「結論は急がない方がトク!」山田邦子さん【インタビュー後編】~日々摘花 第30回~

コラム
「結論は急がない方がトク!」山田邦子さん【インタビュー後編】~日々摘花 第30回~
2020年にデビュー40周年を迎え、長年所属した事務所から独立するとともにYouTube「山田邦子 クニチャンネル」を開設。2022年10月には20年ぶりにミニアルバム「ザ・山田邦子カーニバル!」をリリースするなど新たなチャレンジを続ける山田邦子さん。後編では芸への思いや死生観に迫ります。

40歳から長唄を始め、19年で名取に

−−YouTube「山田邦子 クニチャンネル」は2020年以来約300本の動画をアップされていて、チャンネル登録者数は8万人を超えます。アントニーさんや鬼越トマホークさんなど若手芸人ともコラボされていますね。

山田さん:若い人に会うと刺激になりますね。YouTubeのスタッフも19歳や20歳でみんな若いんです。私も還暦を超え、若さや勢いというものにはちょっと嫉妬します。かみ合わないことも多いし、正直、「くそバカ」と思いますよ。でもね、うれしい。若い人たちの破茶滅茶なエネルギーに触れると、自分も頑張ろうという気になります。

最近は長年「やりたい」と思い続けていたことを少しずつ実現できていて、幸せだな、ありがたいなと感じています。2020年に『笑点』の演芸コーナーで漫談をやったり、浅草演芸ホールに出演したりしたのも感無量でした。
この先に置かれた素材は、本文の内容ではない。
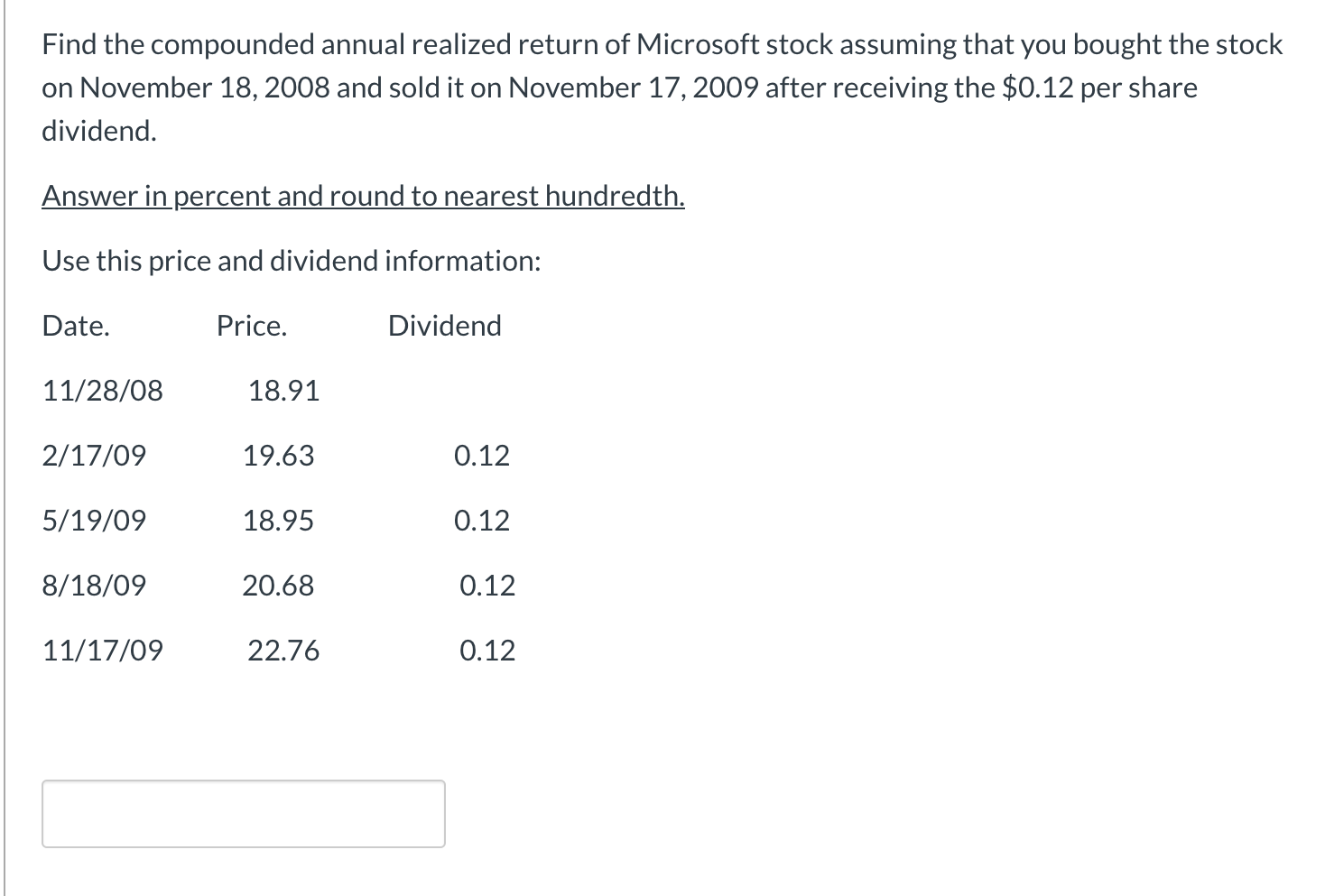Click the price value 22.76

[283, 650]
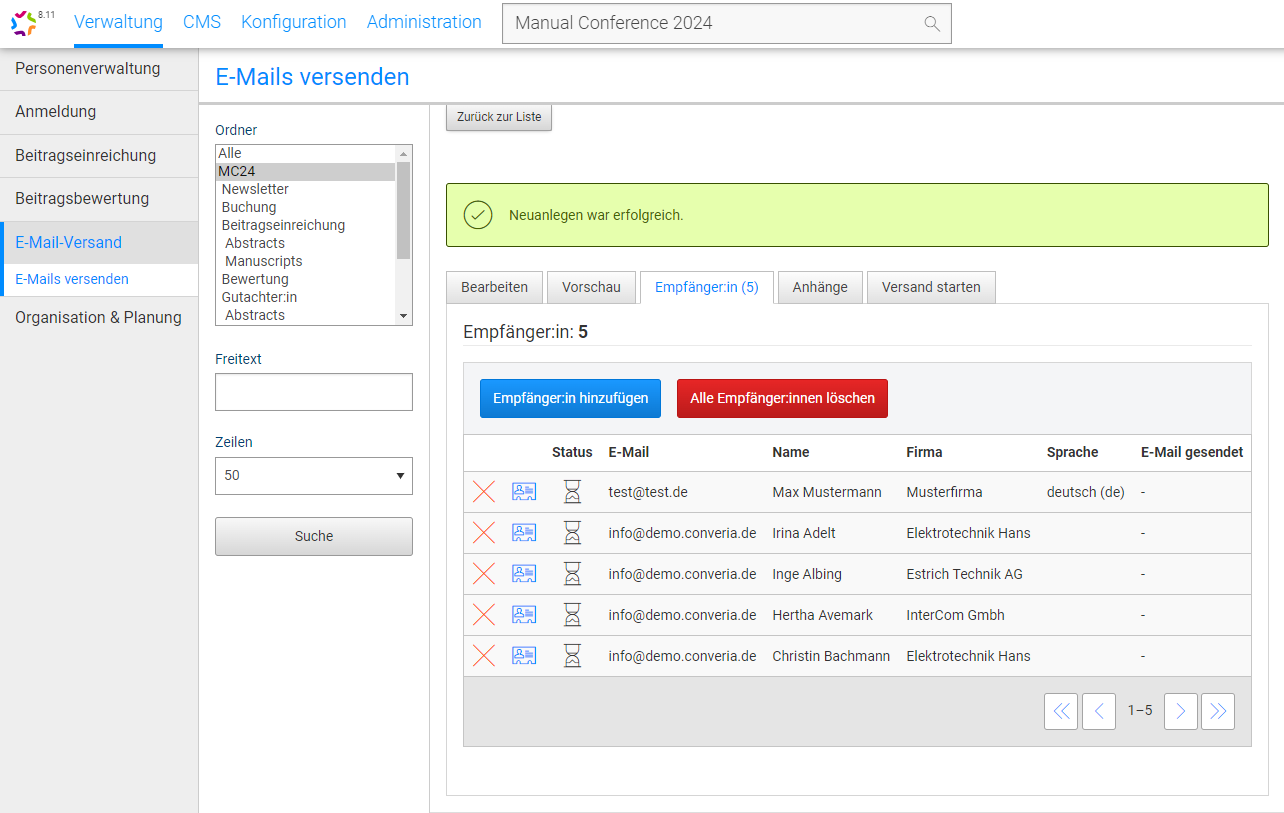The width and height of the screenshot is (1284, 813).
Task: Click Zurück zur Liste button
Action: (x=499, y=117)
私は下町で生まれ育ち、子どものころから落語が好きで、学生時代は落語家になりたいと本気で考えたほど。演芸場には特別な思い入れがありました。でも、20歳でデビューしてすぐ売れ、自分は「ぽっと出」という引け目がありましたし、師匠もいないので、演芸場はずっと高嶺の花でした。だから、呼んでいただいてとても感謝しています。
−−「芸というものの根本をきちんと学びたい」という思いから、2000年から長唄の三味線を7年間習ったそうですね。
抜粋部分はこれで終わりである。